# W8 vs W12??



## B5Speedo (May 2, 2001)

Except for the extra 4 cylinders are there any other mechanical differences between these two engines? Such as cam, valve, etc designs? Not including any ECU programming differences.
TIA,
Tom


----------



## bigdude (Apr 16, 2009)

*Re: W8 vs W12?? (B5Speedo)*

I feel confident with a w12-because there is no timing belt-cams are gear driven-less maintanence


----------



## Itzmann (Jan 16, 2006)

*Re: W8 vs W12?? (B5Speedo)*

Somebody correct me if wrong... but isn't the V8 an Audi engine whereas the W12 is a VW original concept, with a legacy design philosophy coming all the way from the 15º narrow-V VR6 from 1991?


_Modified by Itzmann at 6:39 AM 6-20-2009_


----------



## maverixz (Feb 16, 2005)

Based on my limited knowledge, both engines are shared between the high echelons of the V.A.G family. The W12 first came into production in 2001 for the A8 but was not available in the North American versions.


----------



## B5Speedo (May 2, 2001)

*Re: W8 vs W12?? (bigdude)*


_Quote, originally posted by *bigdude* »_I feel confident with a w12-because there is no timing belt-cams are gear driven-less maintanence

There is no timing belt in the W8 either. It's all chain driven.
IIRC the W16 in the Bugatti Veyron is basically two W8s together with 4 turbos.
Audi decided they didn't not want the W8 and designed the 4.2L V8 instead for more horse power.

DATA SECTION:
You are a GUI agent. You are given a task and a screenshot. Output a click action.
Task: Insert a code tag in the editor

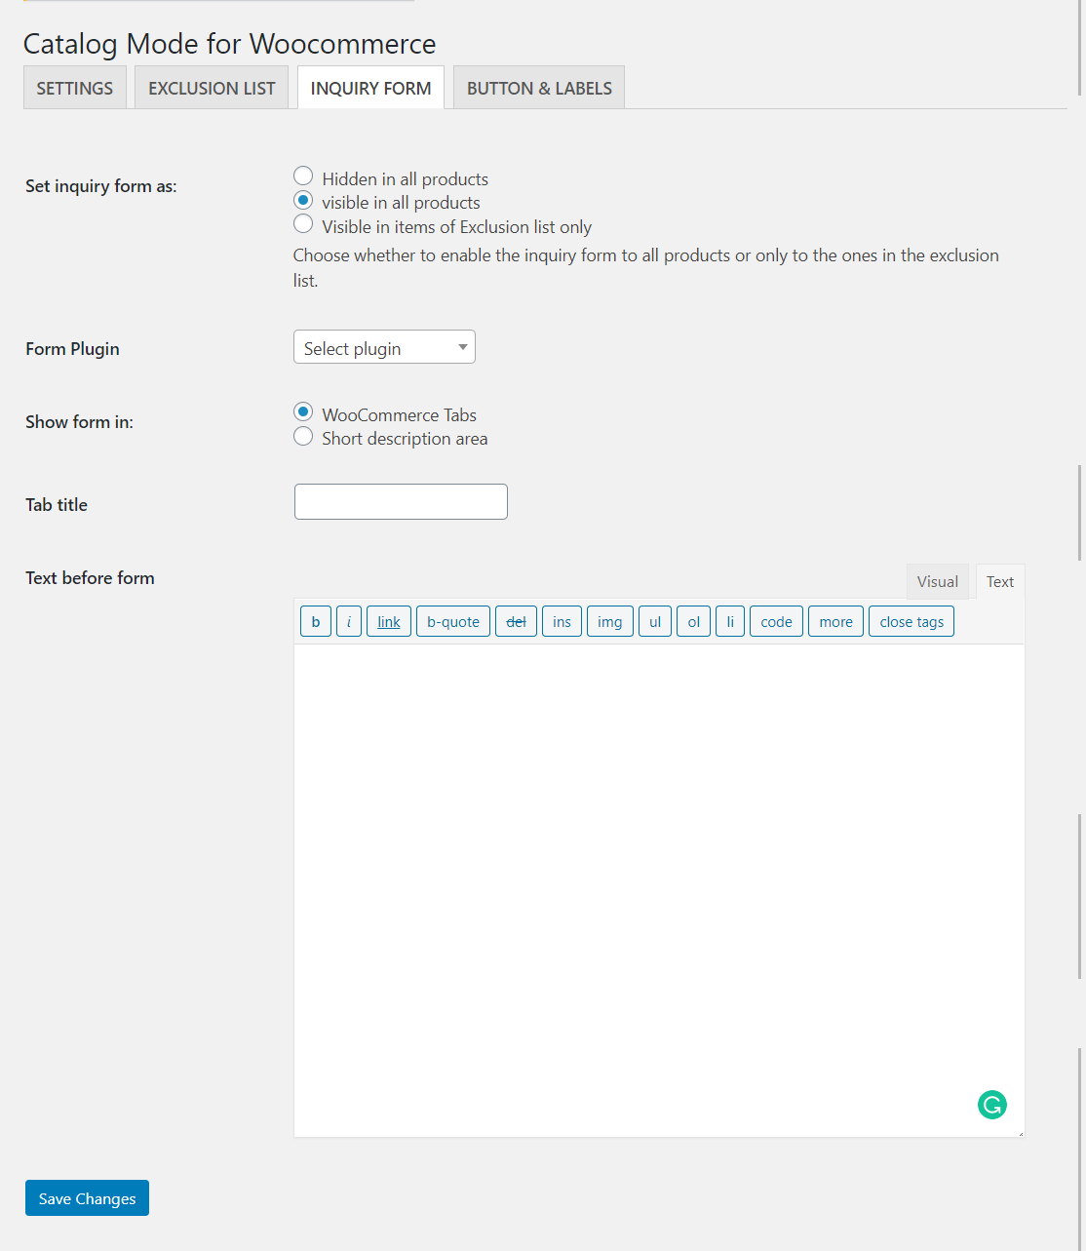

SET OF TASKS:
1. In the forum thread comparing the W8 and W12 engines, what does B5Speedo say the W16 in the Bugatti Veyron basically is?
2. Repeat word for word the part of the W8 and W12 thread from "Somebody correct me" to "(Feb 16, 2005)".

SOLUTIONS:
1. Two W8s together with 4 turbos.

2.
Somebody correct me if wrong... but isn't the V8 an Audi engine whereas the W12 is a VW original concept, with a legacy design philosophy coming all the way from the 15º narrow-V VR6 from 1991?


_Modified by Itzmann at 6:39 AM 6-20-2009_


----------



## maverixz (Feb 16, 2005)